__Exercise objective__
Convert the lines of the records between the line holding "The height and width of the screenshot is (1413, 840)." and the line holding "pyautogui.click(x=650, y=210)", inclusive, into a numbered list, leaving out any blank lines.

Excerpt from a dataset:
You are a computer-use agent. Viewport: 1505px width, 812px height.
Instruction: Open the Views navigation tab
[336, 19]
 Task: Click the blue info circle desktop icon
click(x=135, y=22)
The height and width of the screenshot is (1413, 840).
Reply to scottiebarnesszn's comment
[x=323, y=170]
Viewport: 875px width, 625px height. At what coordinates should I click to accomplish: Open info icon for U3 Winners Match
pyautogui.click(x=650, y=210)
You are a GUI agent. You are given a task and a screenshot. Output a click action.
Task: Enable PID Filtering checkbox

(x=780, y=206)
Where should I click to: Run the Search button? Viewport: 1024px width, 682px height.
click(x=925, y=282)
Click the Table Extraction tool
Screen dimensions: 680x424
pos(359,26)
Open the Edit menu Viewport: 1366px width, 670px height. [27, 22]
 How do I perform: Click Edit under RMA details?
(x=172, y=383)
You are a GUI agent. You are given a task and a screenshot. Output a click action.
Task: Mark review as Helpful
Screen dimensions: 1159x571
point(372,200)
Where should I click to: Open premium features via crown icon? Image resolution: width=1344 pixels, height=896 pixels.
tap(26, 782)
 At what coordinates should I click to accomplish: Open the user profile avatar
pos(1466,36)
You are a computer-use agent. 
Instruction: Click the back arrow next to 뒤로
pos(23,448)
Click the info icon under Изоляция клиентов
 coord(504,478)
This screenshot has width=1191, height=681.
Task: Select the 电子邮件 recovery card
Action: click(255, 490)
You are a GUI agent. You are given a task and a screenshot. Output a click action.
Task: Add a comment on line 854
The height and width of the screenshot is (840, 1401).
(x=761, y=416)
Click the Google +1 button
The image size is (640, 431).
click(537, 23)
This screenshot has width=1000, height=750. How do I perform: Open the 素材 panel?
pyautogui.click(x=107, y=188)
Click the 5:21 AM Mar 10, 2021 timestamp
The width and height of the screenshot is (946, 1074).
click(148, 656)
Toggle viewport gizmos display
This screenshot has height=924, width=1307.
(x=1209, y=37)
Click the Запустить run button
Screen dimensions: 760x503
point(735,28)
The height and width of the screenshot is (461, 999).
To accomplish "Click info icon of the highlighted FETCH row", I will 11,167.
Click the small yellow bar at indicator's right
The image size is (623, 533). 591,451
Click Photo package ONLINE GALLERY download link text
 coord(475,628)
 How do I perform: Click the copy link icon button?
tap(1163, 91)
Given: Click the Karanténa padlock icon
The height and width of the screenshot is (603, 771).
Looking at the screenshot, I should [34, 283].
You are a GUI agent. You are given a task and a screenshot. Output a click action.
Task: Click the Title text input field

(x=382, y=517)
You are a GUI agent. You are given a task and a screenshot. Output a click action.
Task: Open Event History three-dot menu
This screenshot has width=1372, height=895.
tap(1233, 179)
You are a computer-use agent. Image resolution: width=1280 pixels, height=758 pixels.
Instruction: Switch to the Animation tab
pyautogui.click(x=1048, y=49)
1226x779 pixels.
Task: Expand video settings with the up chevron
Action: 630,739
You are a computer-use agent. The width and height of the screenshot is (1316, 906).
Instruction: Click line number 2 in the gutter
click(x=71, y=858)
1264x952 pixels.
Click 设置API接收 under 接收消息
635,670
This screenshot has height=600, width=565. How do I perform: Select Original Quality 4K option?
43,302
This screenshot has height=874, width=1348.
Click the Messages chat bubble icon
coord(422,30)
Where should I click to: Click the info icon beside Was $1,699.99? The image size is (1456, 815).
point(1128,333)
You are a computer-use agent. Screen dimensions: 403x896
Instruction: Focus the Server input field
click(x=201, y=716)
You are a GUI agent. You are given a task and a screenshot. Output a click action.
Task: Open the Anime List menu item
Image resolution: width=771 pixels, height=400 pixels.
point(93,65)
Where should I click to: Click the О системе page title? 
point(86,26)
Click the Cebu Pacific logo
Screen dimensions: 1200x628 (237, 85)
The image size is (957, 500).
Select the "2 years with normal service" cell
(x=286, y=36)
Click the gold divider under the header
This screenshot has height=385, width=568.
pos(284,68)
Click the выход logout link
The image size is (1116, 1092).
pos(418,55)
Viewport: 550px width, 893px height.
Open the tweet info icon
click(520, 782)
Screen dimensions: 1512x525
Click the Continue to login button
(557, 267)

__Result for this task__
1. The height and width of the screenshot is (1413, 840).
2. Reply to scottiebarnesszn's comment
3. [x=323, y=170]
4. Viewport: 875px width, 625px height. At what coordinates should I click to accomplish: Open info icon for U3 Winners Match
5. pyautogui.click(x=650, y=210)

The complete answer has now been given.